Porter grew up in New Jersey and was a coveted defensive back recruit in 1989. He was close to committing to Miami, which was a national power at the time, but then Elliott convinced Porter to at least visit Iowa City.
Elliott believed that Porter would fit the culture better at Iowa, and so did Porter after visiting Iowa City.
What started as a player-and-coach relationship evolved into so much more between Porter and Elliott. Their unwavering bond could be heard in Porter’s voice as it cracked with emotion.
Porter credits Elliott for changing the course of his life.
Saturday’s audience was filled with a Who’s Who of former Hawkeyes, including Bret Bielema, Bob Diaco, Bill Inge, Bill Happle, Tim Dwight, Chuck Long, Kerry Cooks, Matt Hughes, Anthony Herron and Eppy Epenesa and his son A.J. Epenesa, who will be a freshman on the Iowa football team this fall.

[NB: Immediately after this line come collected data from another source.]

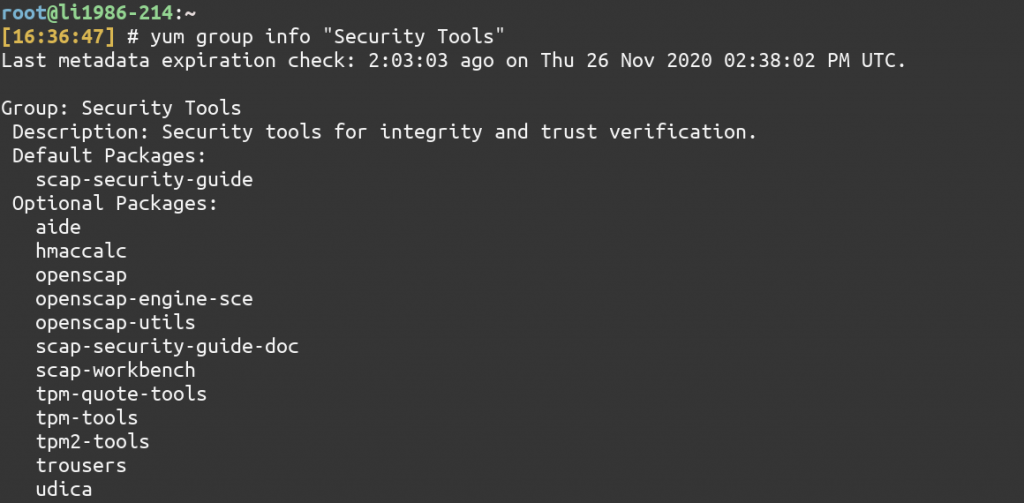Click the yum group info command
The width and height of the screenshot is (1024, 503).
click(x=229, y=36)
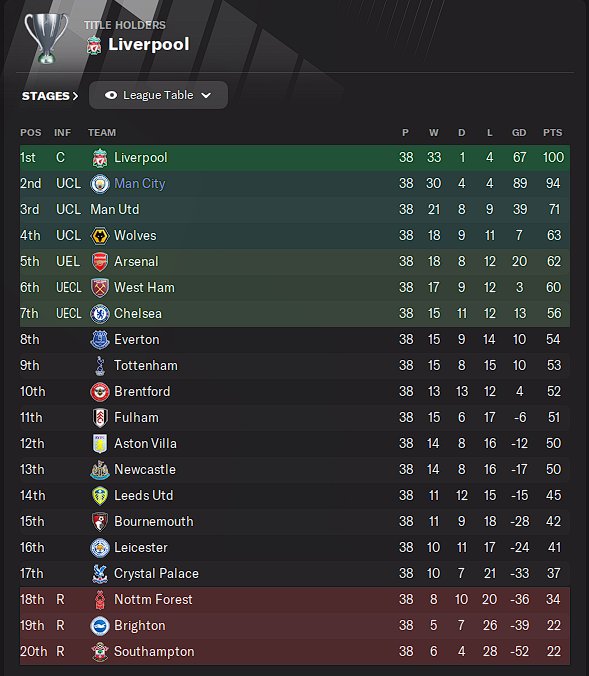The height and width of the screenshot is (676, 589).
Task: Click the Liverpool crest in league table
Action: pyautogui.click(x=100, y=158)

Iowa coach Kirk Ferentz also attended the 90-minute celebration, along with his wife, Mary.
The seats were filled mostly with those loyal to Iowa, but Iowa State and Notre Dame also were represented.
Bobby Elliott’s coaching career spanned four decades and he had the rare distinction of being the associate head coach at both Iowa and Iowa State.
Wherever he coached, Elliott left a lasting mark and made friendships for life.
Elliott’s son, Grant, started the ceremony by telling the audience that it was a celebration of his father’s life.
And, yes, it was a celebration, but tears also shared the stage because a person loved and respected by many died way too soon.
Bobby Elliott squeezed a ton into 64 years. And judging from the audience on Saturday, he had everything in life but enough time.